Thursday, January 20, 2005
Copyright © Las Vegas Review-Journal
PRESIDENTIAL APPOINTMENT: Bush names Reid aide to fill NRC spot
Senator's adviser on Yucca Mountain, nuclear proponent's pick both tapped
By STEVE TETREAULT
STEPHENS WASHINGTON BUREAU
WASHINGTON -- President Bush followed through on a deal Wednesday, appointing an aide to Sen. Harry Reid to the Nuclear Regulatory Commission, the agency that sets rules for nuclear waste disposal.
Bush filled a vacancy on the commission with Gregory B. Jaczko, 34, Reid's chief adviser on the Yucca Mountain Project, a program the Nevada Democrat opposes and has tried to kill.
At the same time, Bush filled a second vacancy on the five-member NRC with an associate of Sen. Pete Domenici, R-N.M., a leading nuclear energy proponent in Congress.

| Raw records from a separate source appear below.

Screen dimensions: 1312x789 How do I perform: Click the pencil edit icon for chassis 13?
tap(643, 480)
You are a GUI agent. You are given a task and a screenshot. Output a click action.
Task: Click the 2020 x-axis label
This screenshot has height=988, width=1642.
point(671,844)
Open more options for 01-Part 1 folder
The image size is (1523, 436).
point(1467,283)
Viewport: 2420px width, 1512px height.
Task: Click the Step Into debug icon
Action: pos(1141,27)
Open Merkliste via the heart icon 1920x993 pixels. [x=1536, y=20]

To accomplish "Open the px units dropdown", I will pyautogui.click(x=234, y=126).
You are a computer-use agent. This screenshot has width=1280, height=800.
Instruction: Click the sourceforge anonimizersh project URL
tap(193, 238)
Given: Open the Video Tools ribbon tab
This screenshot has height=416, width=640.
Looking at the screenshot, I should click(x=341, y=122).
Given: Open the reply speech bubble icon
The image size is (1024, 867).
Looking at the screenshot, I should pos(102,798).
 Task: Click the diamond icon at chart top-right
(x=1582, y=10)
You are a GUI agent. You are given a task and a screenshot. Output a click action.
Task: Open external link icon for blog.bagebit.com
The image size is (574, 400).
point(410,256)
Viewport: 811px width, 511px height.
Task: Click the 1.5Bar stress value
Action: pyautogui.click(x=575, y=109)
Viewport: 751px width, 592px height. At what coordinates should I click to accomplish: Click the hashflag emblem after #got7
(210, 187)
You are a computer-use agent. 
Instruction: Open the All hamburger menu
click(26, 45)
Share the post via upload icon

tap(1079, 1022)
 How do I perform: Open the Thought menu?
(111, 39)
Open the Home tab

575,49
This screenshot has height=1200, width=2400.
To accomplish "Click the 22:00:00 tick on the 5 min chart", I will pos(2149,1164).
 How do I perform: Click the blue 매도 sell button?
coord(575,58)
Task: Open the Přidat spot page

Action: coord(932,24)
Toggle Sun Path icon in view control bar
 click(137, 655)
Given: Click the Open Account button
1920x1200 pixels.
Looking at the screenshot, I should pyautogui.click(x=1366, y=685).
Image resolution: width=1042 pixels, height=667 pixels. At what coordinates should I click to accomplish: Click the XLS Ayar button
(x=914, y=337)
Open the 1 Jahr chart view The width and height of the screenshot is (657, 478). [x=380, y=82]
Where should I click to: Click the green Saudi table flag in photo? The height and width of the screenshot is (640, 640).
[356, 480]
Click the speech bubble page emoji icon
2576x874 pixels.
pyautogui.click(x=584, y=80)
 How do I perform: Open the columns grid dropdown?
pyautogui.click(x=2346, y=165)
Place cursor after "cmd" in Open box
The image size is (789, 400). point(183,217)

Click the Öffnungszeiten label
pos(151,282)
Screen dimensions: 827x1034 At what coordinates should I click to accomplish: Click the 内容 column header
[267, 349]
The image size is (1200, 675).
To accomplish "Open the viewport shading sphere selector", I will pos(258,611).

The appointee, Peter B. Lyons, is a professional staff member on the Senate Energy and Natural Resources Committee and a senior adviser to Domenici, the panel chairman, on nuclear energy, research and development and hydrogen.
Lyons, 61, joined Domenici's staff in 1997 after a 27-year career at Los Alamos National Laboratory, including stints managing the lab's partnerships with industrial societies and its work supporting the Strategic Defense Initiative.
Bush named Jaczko and Lyons to the NRC using his executive powers to make direct appointments during official Senate recesses, enabling the appointees to bypass formal confirmation that had caused a stalemate over the politically charged posts. The appointments are effective until Congress ends its session late in 2006.
Reid forced the White House into a deal late last year to place Jaczko on the NRC after Reid held up about 175 other appointees to Bush administration jobs.
Reid on Wednesday praised the White House for following through.
Domenici said the joint appointments served to satisfy the White House agreement with Reid while maintaining "balance" at the NRC. The nuclear power industry had fought against Jaczko, claiming he would be biased against the Yucca Mountain Project.
"When (the White House) agreed to put Reid's man on, we were clearly thinking about how do we make sure we still have balance, or we wouldn't have agreed," Domenici said. "A legislative appointment was obviously the way to keep the balance."
Under the terms of the deal, Jaczko would recuse himself for a year from any Yucca Mountain matters. The agency is preparing to review a license application for the repository but Yucca Mountain was not expected to reach the commissioners' agenda in that period.